Valor: O presidente Jair Bolsonaro é contra medidas de isolamento social, minimizando o risco da doença e afirmando que está preocupado com o impacto do confinamento sobre a e economia. Como o sr. avalia essa abordagem?

Obstfeld: A resposta desdenhosa do presidente Bolsonaro à doença vai custar caro ao Brasil, tanto em termos de vidas como de renda. Com uma liderança apropriada, o Brasil claramente teria a capacidade de salvaguardar a saúde das pessoas, mas agora é uma área de alta incidência na América Latina. Isso não protege a economia – pelo contrário.
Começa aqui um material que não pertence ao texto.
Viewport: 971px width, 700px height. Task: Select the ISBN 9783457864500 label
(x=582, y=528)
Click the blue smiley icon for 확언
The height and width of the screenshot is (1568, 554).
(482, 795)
Obstfeld: Porque pode levar a uma segunda onda de infecção ou a um confinamento mais severo, por exemplo. E as pessoas podem não ser capazes ou não ter vontade de participar integralmente da economia, se elas estiverem doentes ou temerem a infecção.

Valor: A economia brasileira pode sofrer mais que a de outros países por causa da atitude de Bolsonaro em relação às medidas de confinamento? E o FMI estima uma queda do PIB de 5% neste ano. O número pode ser pior por causa da resposta de Bolsonaro?
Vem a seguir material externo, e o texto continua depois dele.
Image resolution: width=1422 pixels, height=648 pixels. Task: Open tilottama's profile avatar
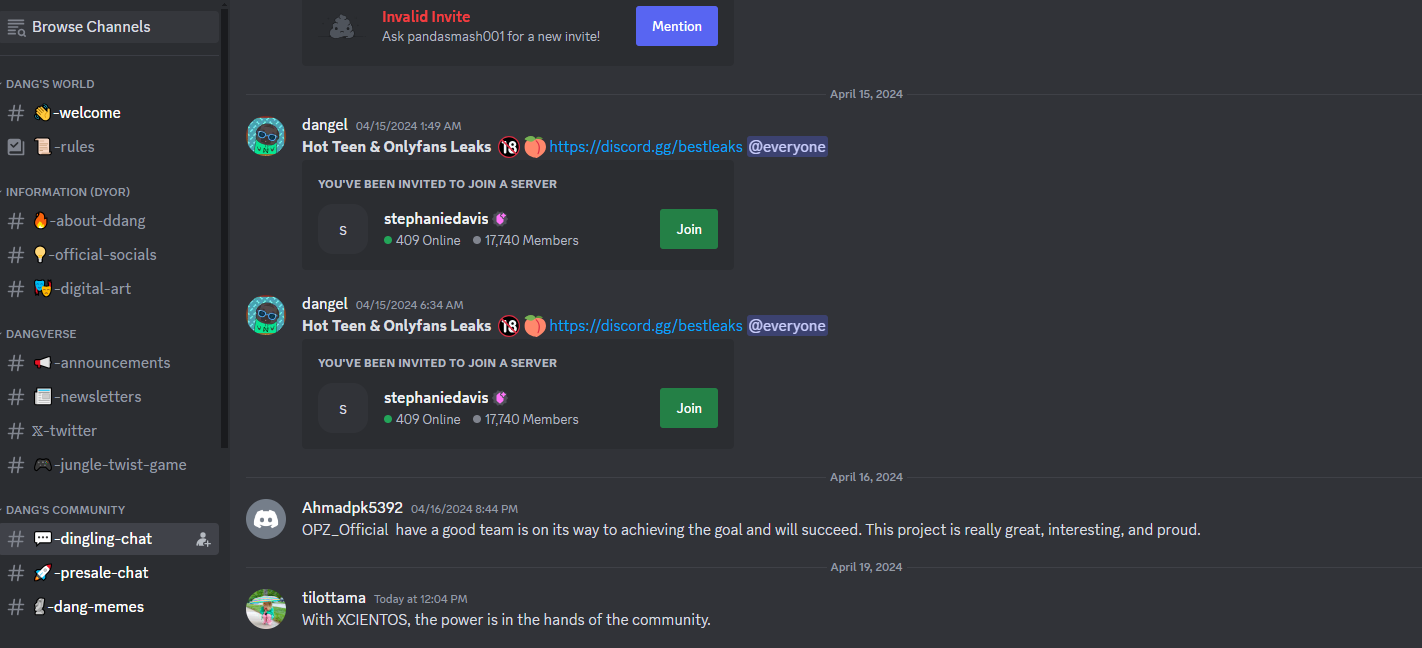click(266, 609)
Obstfeld: Sim, para as duas questões.

Valor: O que o Brasil deve fazer para enfrentar a crise? Em que medida a dívida pública elevada é uma restrição do governo à crise?

Obstfeld: A precária posição fiscal do Brasil tem sido vista há muito tempo como uma vulnerabilidade – e agora nós vemos o custo de não se ter tomado medidas mais proativas. A falta de espaço nas contas públicas claramente vai afetar a eficácia da política fiscal. Ao mesmo tempo, a estabilidade social requer que o governo proteja os menos favorecidos, custe o que custar. Enfrentando condições financeiras globais, o resultado tende a ser um período de inflação mais alta. Para navegar nesse período, o governo vai ter que ser transparente sobre a sua estratégia e os “trade offs”, e comunicar de modo crível um plano para retornar à estabilidade de preços em não muito tempo.

Valor: Apesar da forte depreciação do câmbio neste ano, as estimativas de inflação no Brasil apontam para um IPCA abaixo da meta em 2020 e 2021, num cenário de contração da economia. O sr. acredita que a piora das condições financeiras globais e as vulnerabilidades fiscais brasileiras podem levar à inflação mais alta no Brasil?

Obstfeld: Acho que o Banco Central efetivamente vai ter que manter os juros baixos por um tempo, ajudando o governo a captar recursos, mas talvez levando à inflação mais alta.